As my preacher said in a recent sermon, everything changes. And 2012 has been a real year of change for me. Brian and I have been building a home for the last year. Ella has begun with 4-H. My youngest child started to school. My brother and I are mending fences. But the real change is the new job opportunity that was unexpected in my life. As of January 2013, I will no longer have my own primary care practice, but rather be a full time emergency room physician at our local hospital.

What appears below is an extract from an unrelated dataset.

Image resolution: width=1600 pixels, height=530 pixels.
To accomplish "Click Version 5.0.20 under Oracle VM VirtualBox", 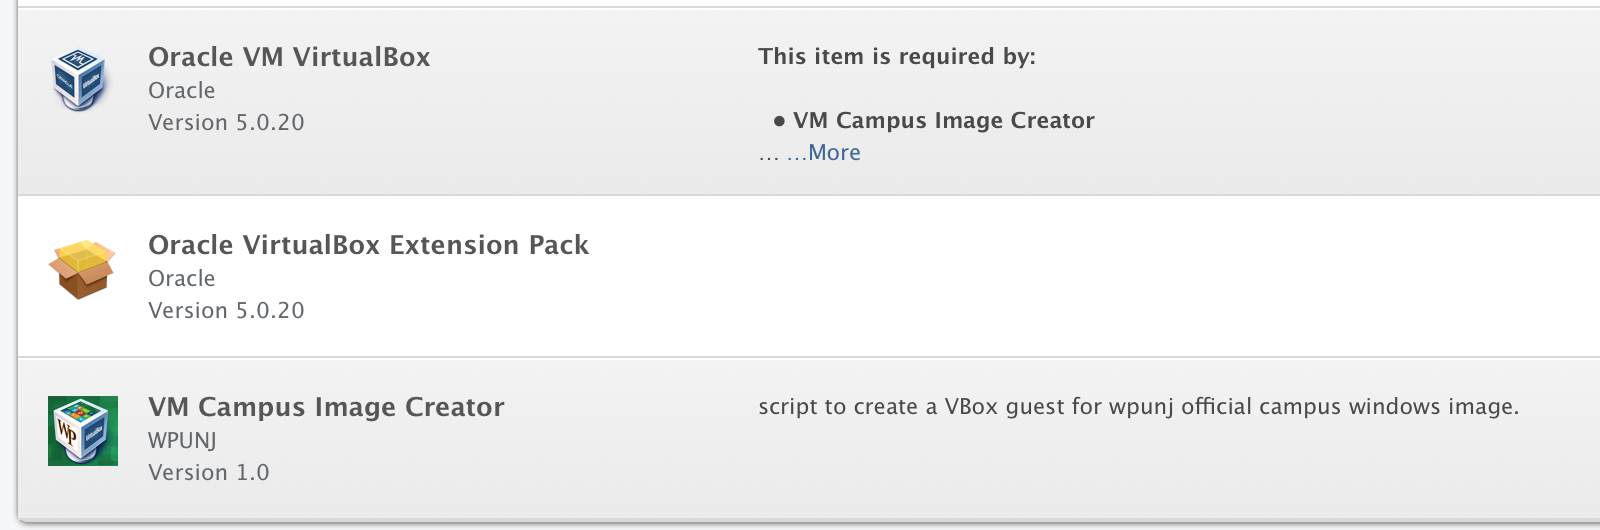I will pos(226,123).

I want to set the record strait because I know there has been a lot said about this decision. I have been blessed in my practice. I work in a wonderful office with an awesome staff and great fellow physicians. The last eight years in my own practice have been and true gift from God in the relationships that I have been allowed to develop. Individuals and families have opened their lives to me and allowed me to be a part of a very special relationships, and I can only hope that I have been able to help these families and patients through medical, physical, or psychological issues. My role as a family physician in my home town has truly been an honor.
However, this role has also had a personal cost. As most of you know that read this blog, I am a mother of three small children. They are nine, seven, and four. What you may not know is I went back to work with my younger two children when they were only three weeks old. I returned to work after a Hysterectomy in three weeks as well. I miss school plays, party’s, and weekend family get togethers. And this is ok, this is part of my job. There can be days where I may not even see my kids. But, this year, I was offered a new job, a full time job in the emergency room that has shift work with no call. So, despite how much I knew it would hurt my patient’s, in order to be a better Mom, I took the job.
I want to thank each and every person who has trusted me with their care over the years. I want to thank my fellow physicians for their support and their knowledge, and their support during my own personal illnesses. I hope that everyone can understand that this was not a choice that I was seeking but rather a choice that will be a better change for me as a mother.